# Text segment:
Western Geophysical Co. of America v. Bolt Assoc., Inc.

Decision Date27 June 1969
Docket NumberCiv. No. 11868.
CourtU.S. District Court — District of Connecticut
PartiesWESTERN GEOPHYSICAL COMPANY OF AMERICA, Inc., Plaintiff, v. BOLT ASSOCIATES, INC., Defendant and Third-Party Plaintiff, v. LITTON INDUSTRIES, INC., Third-Party Defendant.

William J. Doyle, Wiggin & Dana, New Haven, Conn., for plaintiff and third-party defendant.

Roland T. Bryan, Robertson, Bryan, Parmelee & Johnson, Stamford, Conn., for defendant and third-party plaintiff.

BLUMENFELD, District Judge.

RULING ON PLAINTIFF AND THIRD-PARTY DEFENDANT'S MOTIONS FOR JUDGMENT ON THE PLEADINGS AND FOR SUMMARY JUDGMENT WITH RESPECT TO ANTITRUST DEFENSES

This is a civil action for breach of two agreements between plaintiff Western Geophysical Company, a Delaware corporation with its principal place of business in California, and defendant Bolt Associates, a Connecticut corporation with its principal place of business in this state. Defendant pleads several defenses and counterclaims against plaintiff and against Litton Industries, a Maryland corporation with its principal place of business in California. Western and Litton now move for summary judgment and judgment on the pleadings with respect to Bolt's antitrust defenses and antitrust counterclaims. At the hearing, it developed that additional affidavits were necessary in order for the sufficiency of the antitrust counterclaims to be decided, and additional time was granted the parties to obtain them. However, the parties agreed that the decision on the antitrust defenses need not be delayed. This memorandum deals only with the antitrust defenses.

The subject of the first cause of action is an agreement of September 14, 1962, under which plaintiff obtained the right to acquire an exclusive license to use a pneumatic acoustical repeater device (PAR), for use in exploration for natural resources under the sea bottom, having a pressure-chamber volume of 10 to 200 cubic inches, and the right to acquire an option for a second exclusive license to use a PAR with a volume in excess of 200 cubic inches should one be successfully developed. The subject of the second cause of action is an agreement of April 16, 1963, which is the "exclusive license agreement" for the 10-to-200 cubic inch PAR. That agreement contains provisions allowing plaintiff to sublicense the PAR and keep 50% of the royalties paid by the sublicensees to defendant through plaintiff. The license has a provision requiring plaintiff to use its best efforts to promote use of the PAR by government and nonprofit institutions for the first two years, and thereafter by all possible sublicensees.1

Paragraphs 29 and 35 of defendant's answer assert antitrust defenses to the two causes of action. In almost identical wording, they allege that the PAR is a "unique and novel" device, that the relevant market is the field of "off-shore, sub-bottom exploration," that plaintiff at the time of the agreement occupied a "predominant" position in that market—greater than 50%, and that plaintiff continues to be at least a "large competitor." Therefore, enforcing the contracts so as to grant plaintiff an exclusive license would aid plaintiff in violating the antitrust laws in that plaintiff's obtaining the license was (i) part of an attempt to monopolize, (ii) part of an illegal combination or conspiracy to monopolize with third-party defendant and unknown others, and (iii) an illegal acquisition of an asset the effect of which would be to substantially lessen competition or tend to create a monopoly in the relevant market.

# Items from a data source:
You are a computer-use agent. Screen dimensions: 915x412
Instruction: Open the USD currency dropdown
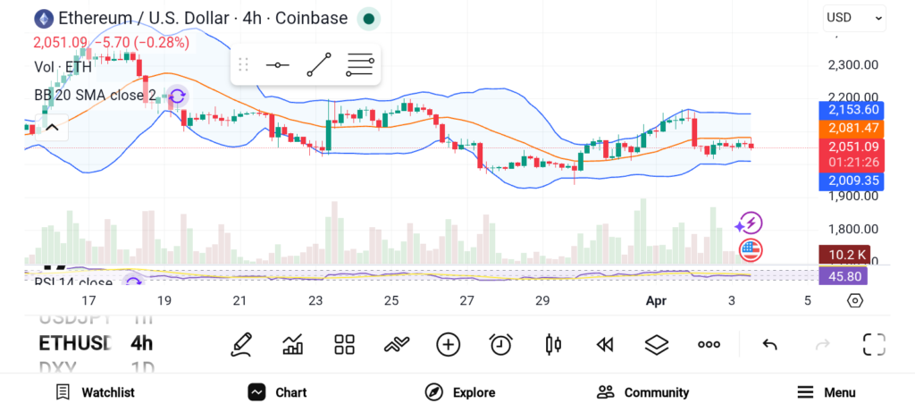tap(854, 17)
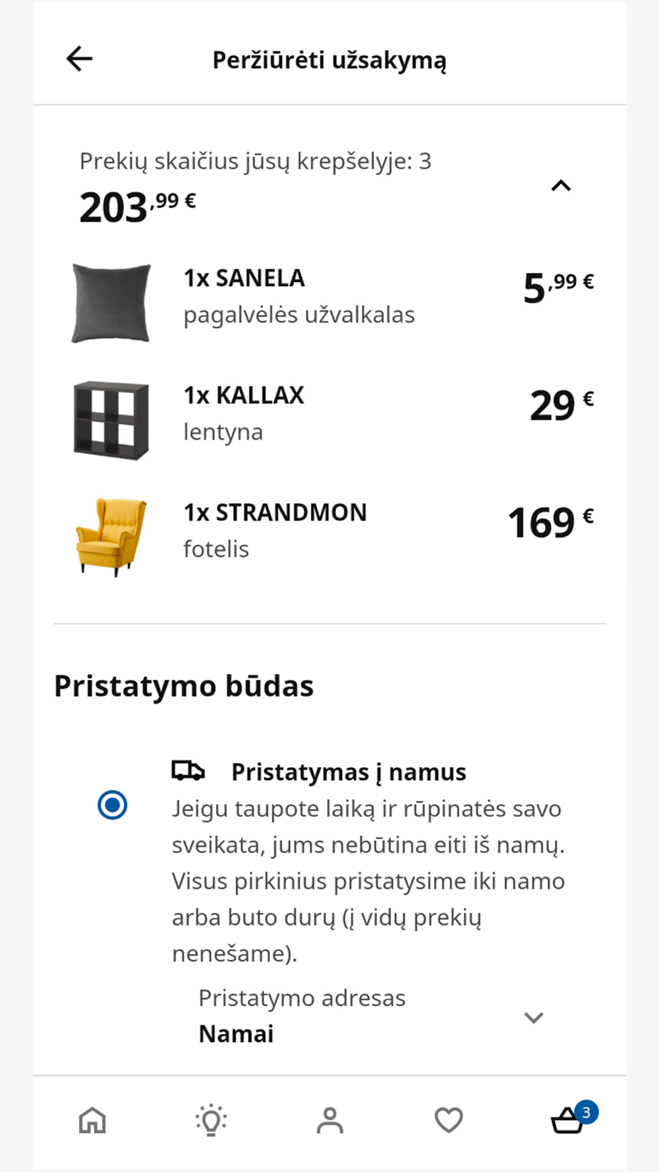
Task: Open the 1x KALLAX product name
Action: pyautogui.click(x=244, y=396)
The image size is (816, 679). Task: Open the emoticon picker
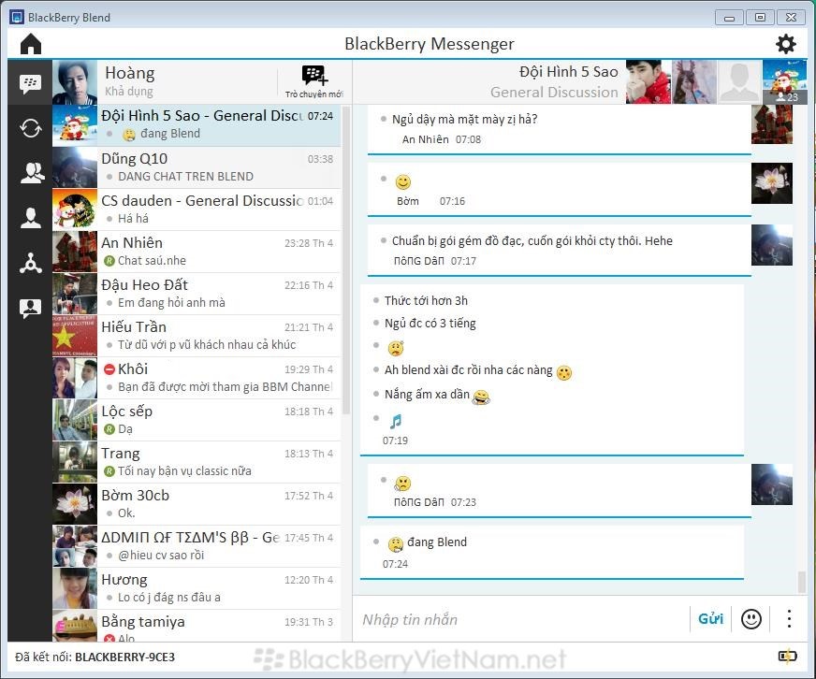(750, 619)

# Tasks to carry out:
1. Please rewrite the paragraph of the ruling that begins "The subject of the first cause of action" as a short bulleted list that keeps its main facts.
2. According to the ruling, what share of the relevant market does the defendant allege the plaintiff held at the time of the agreement?
3. Write the next part of the ruling, continuing from its final paragraph.

# Responses to the exercise:
1.
- First cause of action: a September 14, 1962 agreement gave the plaintiff the right to acquire an exclusive license to use a pneumatic acoustical repeater device (PAR) with a pressure-chamber volume of 10 to 200 cubic inches. The device was for exploring for natural resources under the sea bottom.
- The same agreement gave the plaintiff the right to acquire an option on a second exclusive license for a PAR over 200 cubic inches, if one was successfully developed.
- Second cause of action: an April 16, 1963 "exclusive license agreement" covered the 10-to-200 cubic inch PAR.
- The plaintiff could sublicense the PAR and keep 50% of the royalties that sublicensees paid to the defendant through the plaintiff.
- The plaintiff had to use its best efforts to promote use of the PAR by government and nonprofit institutions for the first two years, and after that by all possible sublicensees.

2. Greater than 50%, which the defendant calls a "predominant" position.

3.
Plaintiff argues that these antitrust defenses are insufficient as a matter of law. It first asserts that the allegations are defective for failure to allege sufficient facts in support of the conclusions. However, antitrust pleadings need not be in a particular technical form as long as they present "a short and plain statement of the claim showing that the pleader is entitled to relief" as required by Fed.R.Civ.P. 8. This is particularly true in a case such as this where there have already been several pre-trial conferences and extensive discovery has been taken. See Nagler v. Admiral Corp., 248 F.2d 319 (2d Cir. 1957). It is true that there must be more than mere assertions that the antitrust laws have been violated, see Klebanow v. New York Produce Exch., 344 F.2d 294, 299 (2d Cir. 1965), and that paragraphs 29 and 35 taken in isolation seem a bit conclusory. However, the answer as a whole gives adequate notice of defendant's claims and conforms to the requirements of Rule 8. To make defendant go through the motions of amendment on the basis of nice technicalities at this late stage of the litigation would be a needless exercise.

The heart of the motions is the argument that the defenses are legally insufficient under the doctrine of Kelly v. Kosuga, 358 U.S. 516, 79 S.Ct. 429, 3 L.Ed.2d 475 (1959). In that case plaintiff sued defendant seeking to recover payment of the purchase price of a quantity of onions. The defendant alleged that the contract of sale was made pursuant to an agreement to restrain trade: plaintiff and others with substantial control over the onion market had threatened to deliver large quantities of onions on the futures exchange and, therefore, depress the price unless defendant and others purchased a large quantity of these onions. Both sides agreed not to deliver any of the onions on the futures market that season, the purpose of this agreement being to create a false market condition and thereby fix the price of onions. The defendant accepted some of the onions, but defaulted on the rest. The lower court entered judgment for the plaintiff and struck the antitrust defense.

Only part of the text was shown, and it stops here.